Introduction

Rheumatoid arthritis (RA) is a chronic inflammatory autoimmune disease that frequently accompanies extra-articular manifestations such as rheumatoid nodules; vasculitis; and pulmonary, cardiovascular, and haematological diseases [1, 2]. Interstitial lung disease (ILD) was first reported in 1984 [3] and is a serious complication in patients with RA that leads to increased mortality [4, 5]. Although RA-associated ILD (RA-ILD) was previously thought to be the result of prolonged RA, it is currently understood that ILD can develop throughout the course of the disease or even before RA diagnosis [5, 6]. There is a lack of evidence on the optimal treatment for patients with RA-ILD. Physicians must consider the effect of disease-modifying antirheumatic drugs (DMARDs) on ILD in patients with RA-ILD, which narrows the treatment options and makes it difficult to control RA activity [7].

Patients with RA have an elevated risk of mortality compared with the general population [8, 9]. A large population-based cohort study conducted in Korea demonstrated a total age- and sex-adjusted standardised mortality ratio of 1.65 (95% confidence interval [CI] 1.44–1.87) in patients with RA [9]. Notably, among patients with RA, those with ILD are particularly vulnerable to mortality, with ILD identified as the leading cause of death following cardiovascular disease [8]. A substantial disparity in the risk of mortality was observed between RA-ILD and RA-nonILD patients, with RA-ILD patients having a 2 to 10 times higher risk of death [4, 5]. Specifically, the hazard rate ratio peaked at 10.4 (95% CI 5.9–18.2) during the first month following RA-ILD diagnosis. Furthermore, the stratified analysis found the risk to be higher in patients diagnosed with RA prior to the development of ILD [5].

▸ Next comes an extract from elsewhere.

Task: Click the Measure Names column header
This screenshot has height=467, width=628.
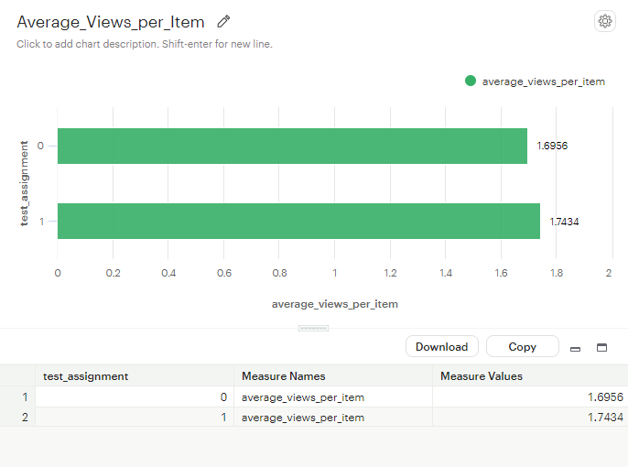Action: point(284,375)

Numerous studies have focused on identifying predictors of mortality in RA-ILD patients to better understand the disease course and enhance clinical management [4, 10,11,12,13,14,15]. Demographic factors, such as older age, male sex, and smoking history, have been recognised as prognostic indicators associated with mortality in patients with RA-ILD [4, 10,11,12]. Additionally, pulmonary physiological measures, including low percentage of predicted diffusing capacity for carbon monoxide (DLCO) and low percentage of predicted forced vital capacity (FVC), have emerged as predictors of ILD progression [11,12,13,14,15]. Computed tomography (CT) findings have also been explored, with the usual interstitial pneumonia (UIP) pattern identified as a marker for poor prognosis compared to other types, such as the non-specific interstitial pneumonia (NSIP) pattern [10,11,12]. However, the impact of CT patterns on mortality remains controversial, as some studies have not found any significant difference [13, 15]. Additionally, the association between seropositivity and mortality in RA-ILD patients has yielded inconsistent results [10, 12].

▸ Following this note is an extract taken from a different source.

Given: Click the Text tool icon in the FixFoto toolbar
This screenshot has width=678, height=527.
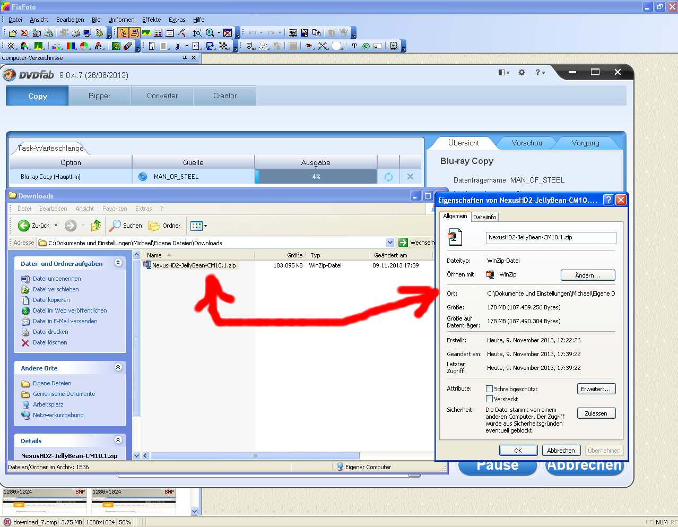Looking at the screenshot, I should pyautogui.click(x=354, y=46).
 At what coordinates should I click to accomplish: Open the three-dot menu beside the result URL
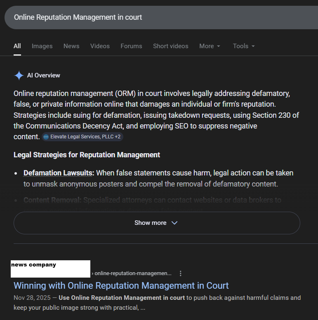click(180, 273)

Despite advancements in the management of RA-ILD, there are still significant gaps in the current understanding of this condition and optimal strategies for its management [16,17,18]. In the present study, we aimed to investigate the causes of death and identify the risk factors associated with mortality in Korean patients with RA-ILD in comparison to patients with RA but without ILD (RA-nonILD) using data from a prospective cohort.

Methods

Study population

The Hanyang University Medical Centre Arthritis Network-ILD Screening and Management (HUMANISM) cohort is a multidisciplinary prospective cohort of patients with RA at an academic referral hospital in Korea, established in May 2017 (clinicaltrials.gov NCT03099525) [19]. The HUMANISM cohort included patients aged 19 years or older, who met the 1987 American College of Rheumatology (ACR) or the 2010 ACR/European Alliance of Associations for Rheumatology (EULAR) classification criteria for RA and signed an informed consent. Additionally, patients were required to undergo a chest CT scan within the two years prior to joining the study and provide written consent. The enroled patients were assigned to either the RA-ILD or the RA-nonILD group according to the results of chest CT scans evaluated by radiologists and rheumatologists. Consensus between the radiologists and rheumatologists was reached if a disagreement in the interpretation of the chest CT scans was noted. Patients diagnosed with other autoimmune diseases (such as inflammatory myositis, systemic sclerosis, systemic lupus erythematosus, and mixed connective tissue disease) were excluded. Patients with asbestosis or a history of lobectomy, pneumonectomy, or radiation therapy were also excluded. Patients enroled in the HUMANISM cohort between May 2017 and August 2022 were included.

Data collection

Demographic and clinical information of the patients was collected at enrolment. Demographic features including age, sex, body mass index, socioeconomic status, and smoking status were obtained by interviewing the patient. Clinical characteristics included comorbidities, medication use, RA disease activity, and patient-reported outcomes, such as the Health Assessment Questionnaire-Disability Index (HAQ-DI), EuroQol-5-Dimensions questionnaire (EQ-5D), and the patient’s global assessment values. Clinical information was obtained by interviewing the participants and reviewing their medical records. Comorbidities within 3 years of enrolment were investigated, and the Charlson Comorbidity Index (CCI) score was used to assess comorbidities [20]. Connective tissue diseases were excluded from the calculation of the CCI score in this study because all patients had RA. Laboratory results, including erythrocyte sedimentation rate (ESR), C-reactive protein (CRP), rheumatoid factor (RF), and anti-citrullinated protein antibody (ACPA) levels, were also collected. Patients in the RA-ILD group underwent chest CT scan and pulmonary function tests (PFTs). The interpretation of chest CT scans performed by radiologists and the type of ILD were determined based on the official ATS/ERS/JRS/ALAT clinical practice guidelines [21].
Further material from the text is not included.